First to catch my eye this year was Enneagon Movement, with their sultry, sassy, slapstick duet Hyperfantasia, presented at Fringe World Festival in January (and later in the year at The Blue Room Theatre). A collective of emerging dance artists led by Giorgia Schijf, Enneagon Movement impressed again with “PILOT”, a program that offered five early career dance makers support to create and present a short first-development-stage work. The resulting mixed bill of works-in-progress was pacy and engaging, a credit to the choreographers, but also to Enneagon for their initiative and leadership. I look forward to seeing what comes next from this smart young collective (I’ve heard some promising rumours).
Presented in February, Perth Festival artistic director Anna Reece’s debut Perth program was about quality rather than quantity, from Marco da Silva Ferreira’s exhilarating C A R C A Ç A, to Sidi Larbi Cherkaoui’s powerful and political new work for STRUT Dance Manifest, to Christos Papadopoulos’s darkly mesmerising Larsen C.

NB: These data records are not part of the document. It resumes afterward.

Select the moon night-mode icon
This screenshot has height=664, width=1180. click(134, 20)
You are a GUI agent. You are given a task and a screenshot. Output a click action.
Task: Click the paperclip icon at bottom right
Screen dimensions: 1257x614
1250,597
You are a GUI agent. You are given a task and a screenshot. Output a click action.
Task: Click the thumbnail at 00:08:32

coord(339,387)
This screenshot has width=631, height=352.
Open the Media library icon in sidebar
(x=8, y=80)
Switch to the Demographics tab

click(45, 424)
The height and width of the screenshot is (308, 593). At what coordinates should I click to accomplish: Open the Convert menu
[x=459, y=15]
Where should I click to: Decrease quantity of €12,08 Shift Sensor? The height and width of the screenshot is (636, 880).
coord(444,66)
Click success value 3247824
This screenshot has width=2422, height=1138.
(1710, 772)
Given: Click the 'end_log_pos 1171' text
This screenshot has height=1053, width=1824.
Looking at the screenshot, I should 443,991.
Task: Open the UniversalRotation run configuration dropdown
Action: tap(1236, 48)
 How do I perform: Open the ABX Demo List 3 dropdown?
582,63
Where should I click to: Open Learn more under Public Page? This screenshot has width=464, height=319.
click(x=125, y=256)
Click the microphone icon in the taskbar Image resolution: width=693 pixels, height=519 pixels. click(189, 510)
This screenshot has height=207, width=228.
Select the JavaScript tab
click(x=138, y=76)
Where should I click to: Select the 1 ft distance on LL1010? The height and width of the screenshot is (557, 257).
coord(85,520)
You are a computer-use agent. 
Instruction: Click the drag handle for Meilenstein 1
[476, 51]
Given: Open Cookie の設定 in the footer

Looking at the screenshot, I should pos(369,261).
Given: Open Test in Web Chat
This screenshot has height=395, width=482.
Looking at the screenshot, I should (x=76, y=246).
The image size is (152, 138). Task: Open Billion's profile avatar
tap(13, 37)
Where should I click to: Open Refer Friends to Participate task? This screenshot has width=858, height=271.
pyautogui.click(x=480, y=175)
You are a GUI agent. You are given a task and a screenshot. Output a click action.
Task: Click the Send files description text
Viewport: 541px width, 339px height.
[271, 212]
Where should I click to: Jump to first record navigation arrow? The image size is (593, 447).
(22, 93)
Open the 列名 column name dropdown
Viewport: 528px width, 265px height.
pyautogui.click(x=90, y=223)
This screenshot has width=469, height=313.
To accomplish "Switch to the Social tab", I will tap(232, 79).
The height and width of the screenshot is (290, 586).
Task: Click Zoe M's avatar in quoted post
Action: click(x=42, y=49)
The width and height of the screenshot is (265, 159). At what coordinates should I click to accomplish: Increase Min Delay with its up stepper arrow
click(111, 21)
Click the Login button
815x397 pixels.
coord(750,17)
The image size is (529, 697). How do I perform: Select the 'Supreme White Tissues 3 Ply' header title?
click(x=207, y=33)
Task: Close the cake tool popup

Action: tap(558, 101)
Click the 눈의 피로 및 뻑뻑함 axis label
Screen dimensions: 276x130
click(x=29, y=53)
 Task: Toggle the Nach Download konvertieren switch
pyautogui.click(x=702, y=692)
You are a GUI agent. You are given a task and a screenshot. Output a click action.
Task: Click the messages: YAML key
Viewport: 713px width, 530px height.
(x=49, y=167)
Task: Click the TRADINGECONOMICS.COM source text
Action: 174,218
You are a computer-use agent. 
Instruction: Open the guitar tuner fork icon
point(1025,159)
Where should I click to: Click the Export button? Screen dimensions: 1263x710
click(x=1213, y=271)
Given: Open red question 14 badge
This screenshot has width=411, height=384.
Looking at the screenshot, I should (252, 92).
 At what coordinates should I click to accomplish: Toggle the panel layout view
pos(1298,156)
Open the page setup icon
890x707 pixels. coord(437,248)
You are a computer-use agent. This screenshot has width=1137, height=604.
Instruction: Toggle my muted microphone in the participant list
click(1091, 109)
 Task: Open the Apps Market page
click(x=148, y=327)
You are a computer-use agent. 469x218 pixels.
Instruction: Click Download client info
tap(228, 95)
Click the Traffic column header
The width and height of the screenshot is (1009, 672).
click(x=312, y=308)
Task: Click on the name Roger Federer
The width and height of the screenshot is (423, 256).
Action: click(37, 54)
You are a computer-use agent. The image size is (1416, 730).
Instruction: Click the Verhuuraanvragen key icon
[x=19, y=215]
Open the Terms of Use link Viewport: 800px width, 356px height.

In June Co3 Contemporary Dance kicked off its tenth anniversary celebrations with Gathering.1, a blending of party and performance that transported punters into a world in which past and present collide. My personal favourite of the mixed bill was local choreographer Kimberley Parkin’s short new work Tri-Hard, a darkly comic trio that explores the relationship dynamics of that number. Parkin is another talented artist whose pathway I’m watching with interest.
Under the leadership of Sofie Burgoyne and James O’Hara, STRUT Dance continues to flourish, and one of my top works for 2025 was presented in the organisation’s annual “Restore” program, also in June. CUDDLE, by Melbourne-based choreographer Harrison Ritchie-Jones, won me over with its exhilarating physicality and wonderfully laconic comedic sensibilities.
The premiere of Dawn Jackson’s documentary film POINTE: Dancing on a Knife’s Edge, in August, felt like a landmark moment not just for Jackson and her subject, dancer Floeur Alder, but for the WA dance community. Floeur and her late parents, ballet luminaries Lucette Aldous and Alan Alder, are very much part of the fabric of our sector. Jackon’s depiction of Floeur’s story of trauma and recovery is compelling viewing regardless of whether or not you know the family, but there has been an additional sense of WA pride in the national recognition of this film.
In September it was West Australian Ballet (WAB) who stole my heart, with Alice Topp’s expressive and poignant Butterfly Effect. I saw this work at a time of great grief in my own life, and it is testament to Topp and her team of designers and dancers that I was swept up by the aesthetics of this work, which ranged from expansive and poetic, to raw and punchy.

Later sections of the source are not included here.